Esattamente come il panettone, anche il pandoro è diventato
un protagonista dei dolci natalizi. Quanto alle sue origini, ci sono molte
notizie, spesso anche discordanti. Secondo alcune fonti, dovremmo farle
risalire al Sedicesimo secolo nella Repubblica di Venezia, nella quale vi era
una bizzarra usanza che prevedeva la decorazione con alcune foglie d’oro di
pietanze tipiche. Qui sarebbe nato un dolce conico chiamato “pan de oro”.
Molti pensano invece che sia l’evoluzione di un dolce
austriaco, il Pane di Vienna, per l’appunto.

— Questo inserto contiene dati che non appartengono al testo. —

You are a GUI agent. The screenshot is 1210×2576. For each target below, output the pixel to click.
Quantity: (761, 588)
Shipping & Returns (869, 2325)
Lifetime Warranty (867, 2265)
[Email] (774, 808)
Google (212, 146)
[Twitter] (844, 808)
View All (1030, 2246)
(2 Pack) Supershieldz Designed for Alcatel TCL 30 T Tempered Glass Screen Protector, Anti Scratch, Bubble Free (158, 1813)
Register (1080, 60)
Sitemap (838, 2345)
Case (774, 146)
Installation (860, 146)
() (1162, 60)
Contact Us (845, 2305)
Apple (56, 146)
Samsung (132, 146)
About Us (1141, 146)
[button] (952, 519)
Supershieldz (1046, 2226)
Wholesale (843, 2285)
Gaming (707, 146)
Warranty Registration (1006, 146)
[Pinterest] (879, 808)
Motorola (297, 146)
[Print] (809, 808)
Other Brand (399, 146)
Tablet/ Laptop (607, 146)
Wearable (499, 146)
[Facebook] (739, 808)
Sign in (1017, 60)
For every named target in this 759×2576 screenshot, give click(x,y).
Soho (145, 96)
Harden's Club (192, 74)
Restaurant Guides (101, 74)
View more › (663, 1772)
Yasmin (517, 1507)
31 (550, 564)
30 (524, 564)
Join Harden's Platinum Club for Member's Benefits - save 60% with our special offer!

La data storica che segna la nascita vera propria del pandoro
è il 14 ottobre 1884, giorno in cui il pasticcere veronese Domenico Melegatti
depositò il primo brevetto per un pane dolce lievitato, a forma di stella a
otto punte, ispirato a sua volta da un altro dolce, il Levà. Quest’ultimo
sarebbe un pane condito con canditi e dalla copertura di mandorle e zucchero.
Il primo pandoro si rivelò subito un successo, che spinse
Melegatti a far creare un forno e stampi appositi.
Ed è da questa storia di dedizione e pazienza che è nato uno
die dolci di natale più celebri.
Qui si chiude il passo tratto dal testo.